1日あたりの新規感染者の世界最多記録を4日連続で更新...... REUTERS/Danish Siddiqui

<インドでの1日あたりの感染者数が世界最悪を記録した。医療関係者たちは、二重変異株が感染爆発を招いた可能性を指摘する>

感染第2波が猛威を振るうインドで4月25日、新型コロナウイルスの過去24時間の新規感染者数が34万9691人に達した。世界最多記録を4日連続で更新している。世界の新規感染者数の3人に1人がインドに集中している計算になる。死者は2700人を上回った。事態を受けてインド政府は首都デリーのロックダウンを1週間延長し、5月3日未明までとした。

医療システムは逼迫し、混迷を極める。ヒンドゥー紙は、デリーの国営病院が満床となり、ストレッチャーをベッド代わりに利用する「混沌とした光景」が広がっていると報じる。通常のベッドを2人の患者で共有する場合も見られ、入院できただけでも幸運だとされている。

英BBCは動画のなかで、重症の夫を医師に診てもらおうと10時間もストレッチャーを引き続けた女性を間近で捉えている。女性は意識を失いつつある夫の名を呼び続けるが、多くの患者がひしめく院内で診察は適わなかった。女性はそのまま病院の待合いスペースで夫を看取った。


デリーでも病院の満床が相次いでいる。印ニュースメディアのNDTVによると、以前利用されていた500人規模の仮設収容施設をインド政府が再稼働させ、国境警察を動員して看護に当たらせる計画が持ち上がっている。
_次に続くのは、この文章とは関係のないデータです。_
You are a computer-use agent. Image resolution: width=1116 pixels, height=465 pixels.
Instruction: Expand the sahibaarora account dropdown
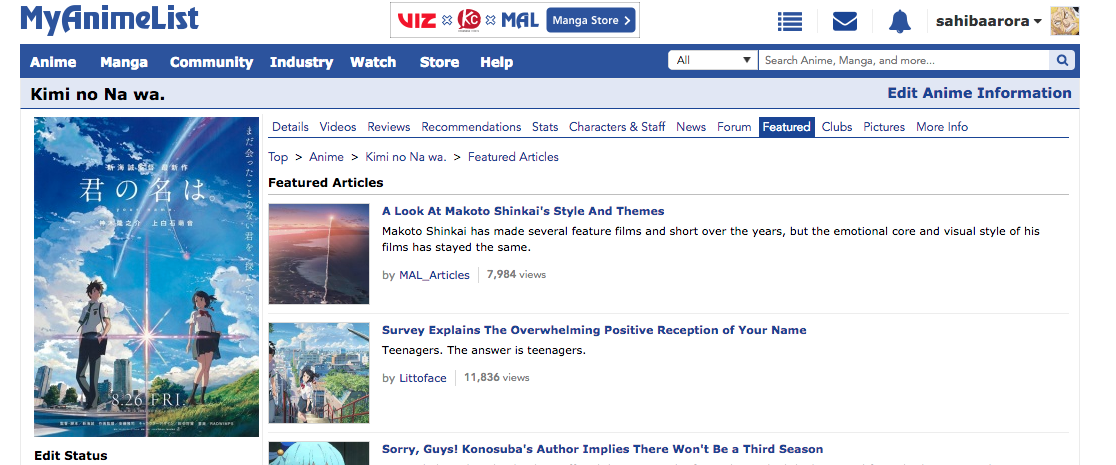[988, 21]
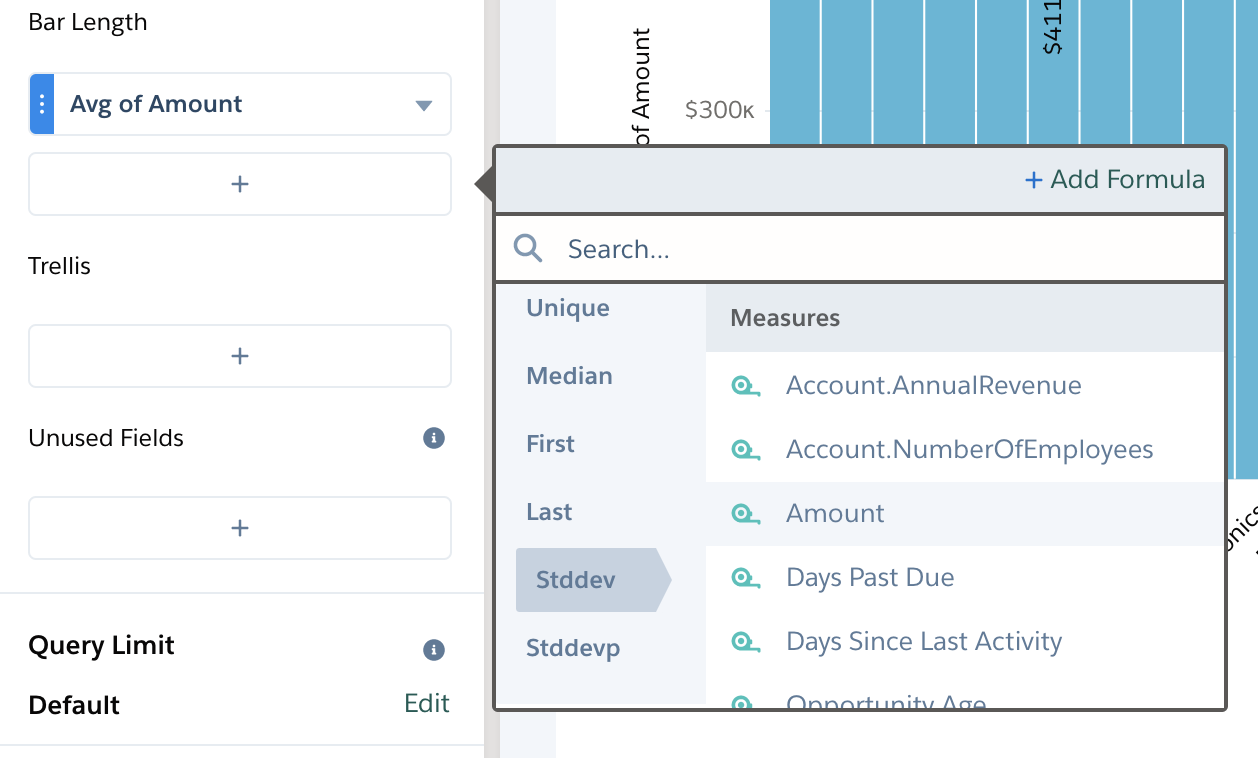Open the Avg of Amount dropdown
The width and height of the screenshot is (1258, 758).
click(423, 103)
これとは別に結婚式場を陽性者の待機所に転用するなど、使える限りのあらゆる物資を投入した総力戦が続く。

インドでは医療機関のほか街頭でも感染率の抜き取り調査を行なっており、インディアン・エクスプレス紙によると陽性率は36〜37%に達している。

圧倒的に酸素足りず、現地医師は「医療全体が崩壊した」と語る

状況を一層深刻にしているのが、重症患者に必要な医療用酸素の不足だ。BBCは、多くの州で医療体制が危機的状況を迎えるなか、少なくともデリーの2つの大病院で酸素が尽き、最大700名が影響を受けたと報じている。

現地NDTVの報道によるとデリーの私立病院では23日夜、病床への酸素の供給圧力が弱まったことで入院患者25名が死亡した。大部分の地域で酸素の生産が需要に追いつかず、この病院でも酸素輸送車の到着が大幅に遅延していた。

混乱は他の病院にも広がっており、ロイターは4月23日、「過去24時間の死者も記録上最多の2263名へ跳ね上がり、ニューデリーを含む北部および西部インド各地の(医療)当局は、ほとんどの病院が満床となり酸素が尽きていると警告した」と伝えている。